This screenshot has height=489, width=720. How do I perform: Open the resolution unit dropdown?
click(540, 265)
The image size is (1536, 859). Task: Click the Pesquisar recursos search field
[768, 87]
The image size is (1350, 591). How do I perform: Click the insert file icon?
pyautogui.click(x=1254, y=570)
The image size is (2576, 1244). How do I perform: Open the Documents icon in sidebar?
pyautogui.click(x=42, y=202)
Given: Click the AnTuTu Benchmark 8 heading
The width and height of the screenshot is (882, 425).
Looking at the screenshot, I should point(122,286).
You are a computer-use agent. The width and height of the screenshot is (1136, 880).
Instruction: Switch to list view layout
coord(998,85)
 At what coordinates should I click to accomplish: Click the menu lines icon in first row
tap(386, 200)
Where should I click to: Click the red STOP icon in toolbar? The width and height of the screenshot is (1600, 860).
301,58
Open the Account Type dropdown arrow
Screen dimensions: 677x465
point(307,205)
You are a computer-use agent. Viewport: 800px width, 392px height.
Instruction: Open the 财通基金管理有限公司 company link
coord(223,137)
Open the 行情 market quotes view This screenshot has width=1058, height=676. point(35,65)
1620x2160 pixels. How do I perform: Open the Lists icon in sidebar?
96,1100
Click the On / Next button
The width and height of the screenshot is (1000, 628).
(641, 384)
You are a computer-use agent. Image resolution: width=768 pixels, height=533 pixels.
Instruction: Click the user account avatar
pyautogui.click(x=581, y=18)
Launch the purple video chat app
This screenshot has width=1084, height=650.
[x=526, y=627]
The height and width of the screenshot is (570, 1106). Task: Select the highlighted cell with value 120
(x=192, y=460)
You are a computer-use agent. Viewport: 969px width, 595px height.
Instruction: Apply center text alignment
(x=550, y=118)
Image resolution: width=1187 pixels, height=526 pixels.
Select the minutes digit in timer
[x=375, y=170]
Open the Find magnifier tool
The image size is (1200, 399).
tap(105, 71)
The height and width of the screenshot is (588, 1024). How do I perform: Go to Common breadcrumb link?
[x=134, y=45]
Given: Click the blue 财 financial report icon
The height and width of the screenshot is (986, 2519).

BRIEF: Word for word, repeat the records above.

FINAL ANSWER:
This screenshot has height=489, width=720. How do I perform: Open the resolution unit dropdown?
click(540, 265)
The image size is (1536, 859). Task: Click the Pesquisar recursos search field
[768, 87]
The image size is (1350, 591). How do I perform: Click the insert file icon?
pyautogui.click(x=1254, y=570)
The image size is (2576, 1244). How do I perform: Open the Documents icon in sidebar?
pyautogui.click(x=42, y=202)
Given: Click the AnTuTu Benchmark 8 heading
The width and height of the screenshot is (882, 425).
Looking at the screenshot, I should point(122,286).
You are a computer-use agent. The width and height of the screenshot is (1136, 880).
Instruction: Switch to list view layout
coord(998,85)
 At what coordinates should I click to accomplish: Click the menu lines icon in first row
tap(386, 200)
Where should I click to: Click the red STOP icon in toolbar? The width and height of the screenshot is (1600, 860).
301,58
Open the Account Type dropdown arrow
Screen dimensions: 677x465
point(307,205)
You are a computer-use agent. Viewport: 800px width, 392px height.
Instruction: Open the 财通基金管理有限公司 company link
coord(223,137)
Open the 行情 market quotes view This screenshot has width=1058, height=676. point(35,65)
1620x2160 pixels. How do I perform: Open the Lists icon in sidebar?
96,1100
Click the On / Next button
The width and height of the screenshot is (1000, 628).
(641, 384)
You are a computer-use agent. Image resolution: width=768 pixels, height=533 pixels.
Instruction: Click the user account avatar
pyautogui.click(x=581, y=18)
Launch the purple video chat app
This screenshot has width=1084, height=650.
[x=526, y=627]
The height and width of the screenshot is (570, 1106). Task: Select the highlighted cell with value 120
(x=192, y=460)
You are a computer-use agent. Viewport: 969px width, 595px height.
Instruction: Apply center text alignment
(x=550, y=118)
Image resolution: width=1187 pixels, height=526 pixels.
Select the minutes digit in timer
[x=375, y=170]
Open the Find magnifier tool
The image size is (1200, 399).
tap(105, 71)
The height and width of the screenshot is (588, 1024). How do I perform: Go to Common breadcrumb link?
[x=134, y=45]
Given: Click the blue 财 financial report icon
The height and width of the screenshot is (986, 2519).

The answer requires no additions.